Pkew Pkew Pkew is fighting off adulthood with cheap beer and Power Chords.
This summer I've been invited to four weddings, a handful of people I know have gotten pregnant, and I found out that my best friend from elementary school, the same friend who used to light his farts on fire and throw rocks at the local drugstore, has purchased his second home. I'm in my late twenties. By most accounts marriage, children, and home ownership should be a part of day-to-day life, but to be honest these things make me nervous. They all seem hopelessly adult. And no matter what I do, I have never really felt like an adult.
I had this thought in mind while prepping for my interview with pop-punkers Pkew Pkew Pkew. Earlier this month the Toronto four-piece released their self-titled full length, a nineteen-minute opus full of gang vocals and rift rock, that plays like an eleven track essay against growing up. The songs – which include titles like "Mid 20's Skateboarder" and "Let's Order a Pizza" – are comedic and fun, but at the same time hint at the existential, quarter-life, fear I've been reckoning with. My methods to deal with that fear have been to navel gaze and continuously worry. Pkew Pkew Pkew gets drunk and plays guitar with their friends.
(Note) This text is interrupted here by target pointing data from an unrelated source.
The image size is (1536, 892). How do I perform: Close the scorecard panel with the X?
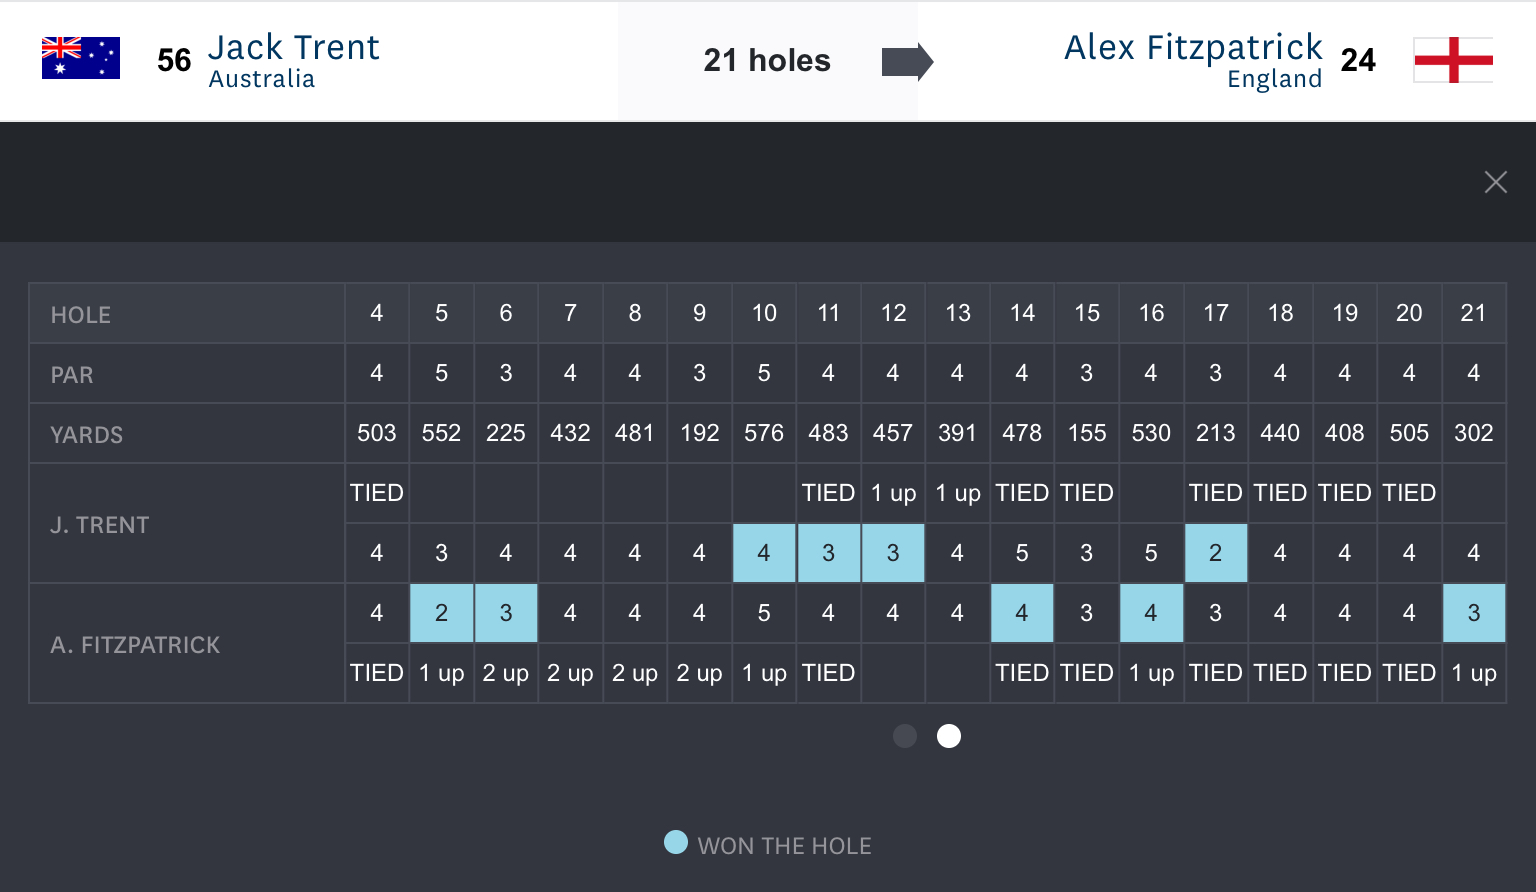click(1495, 182)
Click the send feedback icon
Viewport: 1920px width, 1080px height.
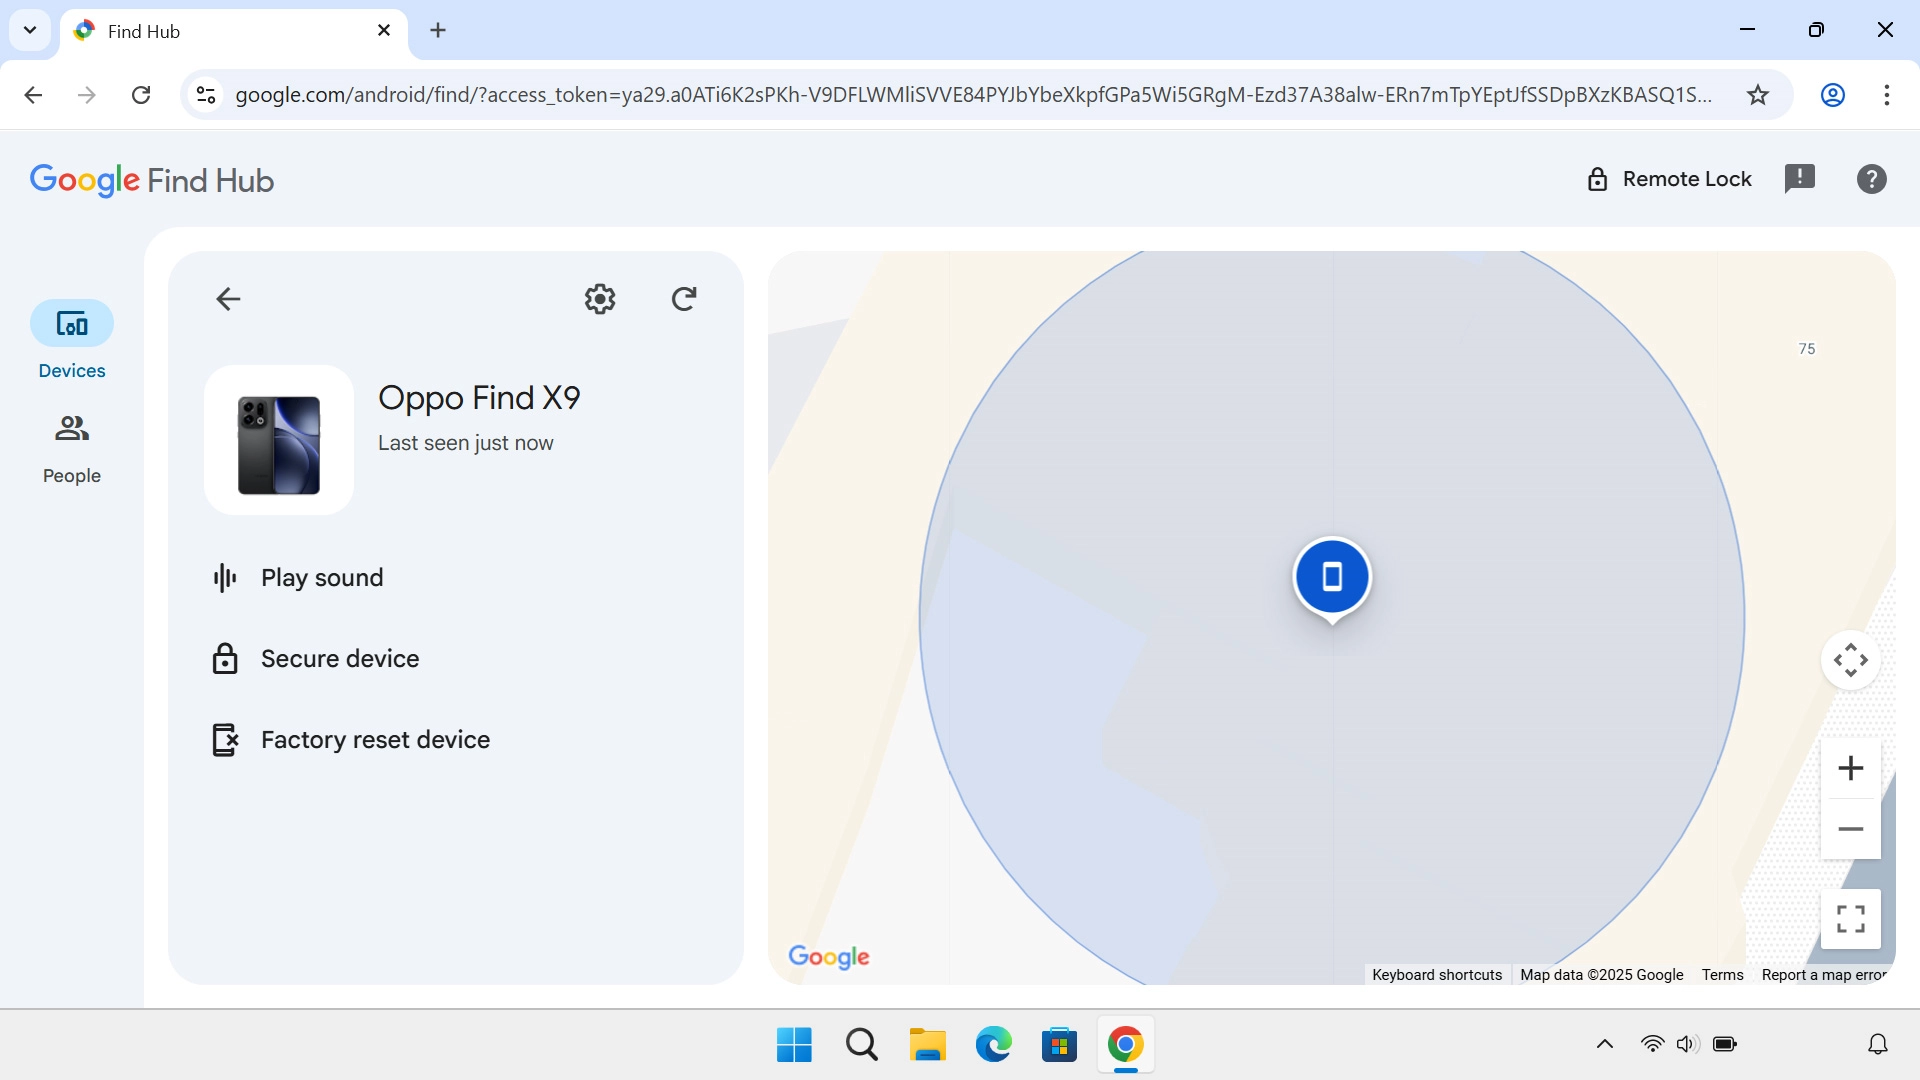(x=1799, y=179)
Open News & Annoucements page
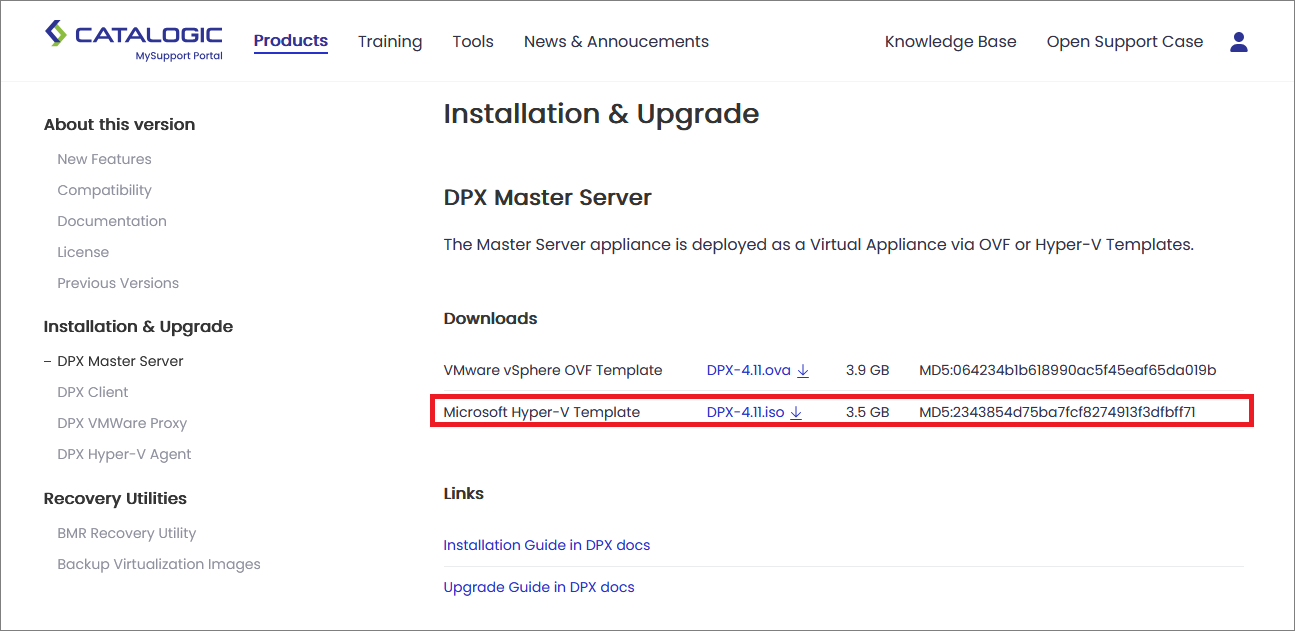The width and height of the screenshot is (1295, 631). point(616,42)
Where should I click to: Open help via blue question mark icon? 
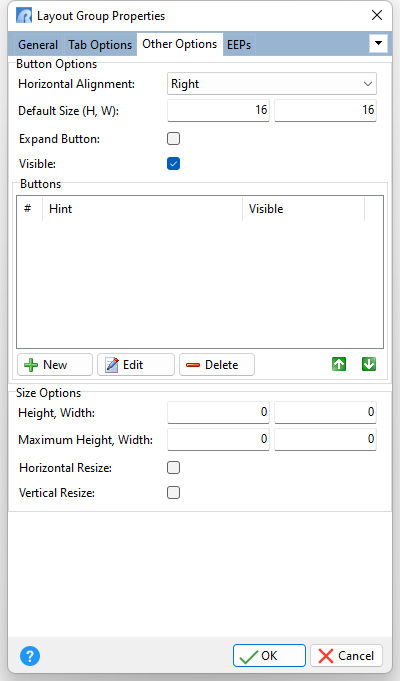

Their methods seem like a lot more fun.
I caught up with Pkew Pkew Pkew just before their sold-out record release show at The Smiling Buddha. After sound check we made our way to their van. As I put together my recording equipment guitarist Ryan McKinley reaches underneath one of the seats and pulls out a six-pack. He hands a beer to each of his band mates, tosses one in my direction, and I immediately ask whether or not it's practical for anyone over twenty five to play in a band. No chill.
"Well…I guess you could say what we're doing is a prolonged adolescence, but the only thing I've ever wanted to do was to play in a band," explains singer Mike Warne. "Sure, some people might see working a day job or living with multiple roommates as a kind of sacrifice but what else are we supposed to do?"
"Mike and I actually lived in the same room to save money," adds McKinley. "Like, we had separate beds but it was the same room. It was really cheap and when I think about that…yeah. We weren't there a lot, but still. Anyways, now we get to play songs we wrote and go on tour." He finishes his beer and laughs. "You make choices."
Pkew Pkew Pkew formed after Warne put out a Craigslist ad looking for like-minded musicians. McKinley was the only one that answered, replying with a link to a Myspace page filled with his punk covers of TV Show themes. The two quickly hit it off. They agreed that the local music scene was full of artists that were taking themselves too seriously, and while there was a lot of talent around, it didn't seem like anyone was having very much fun.
"We wanted to make songs that you could sing along to the first time you heard them," says McKinley. "We wanted the shows to be these really engaging experiences."
"I would write these lyrics about the stupid stuff that was happening in my life," adds Warne. "Like, these true stories that were going on. I was just trying to be honest and make stuff I would want to listen to, like the type of punk that we loved growing up."
People are listening. Pkew Pkew Pkew's earnest lyrics and power-pop sensibility has landed them opening spots for The Hold Steady and Diarrhea Planet, and the band is about to embark on their first American tour with PUP. While this seems like success from an outside perspective, Warne quickly puts everything in context.
"I'd love to be able to do this as my only job, but I had to work four shifts in a row to make sure I could get the time off for the tour. It's kind of like any of the songs I write. If there is going to be three really stupid lines, I want one really meaningful line at the end. If there is going to be three meaningful lines, I need at least one really stupid one. That's life. It's all a balance of things."
At the show that night the band took the stage and blared through their album in its entirety, along with a handful of b-sides, in less than half an hour. The crowd was made up of patrons my age and older, and they went off like they were in their teens. There were stage dives and high fives. There were pile-ups and sing-alongs. Towards the end of the set Pkew Pkew Pkew played a cover of The Bouncing Soul's True Believers and I decide to jump in the pit, despite carrying a messenger bag with my laptop, and wearing a pair of glasses. Someone picked me up and I threw my fist in the air as singer as the band hit the final notes. It was the most fun I've had at a concert in a long time and my back hurt for four days afterward. You make choices.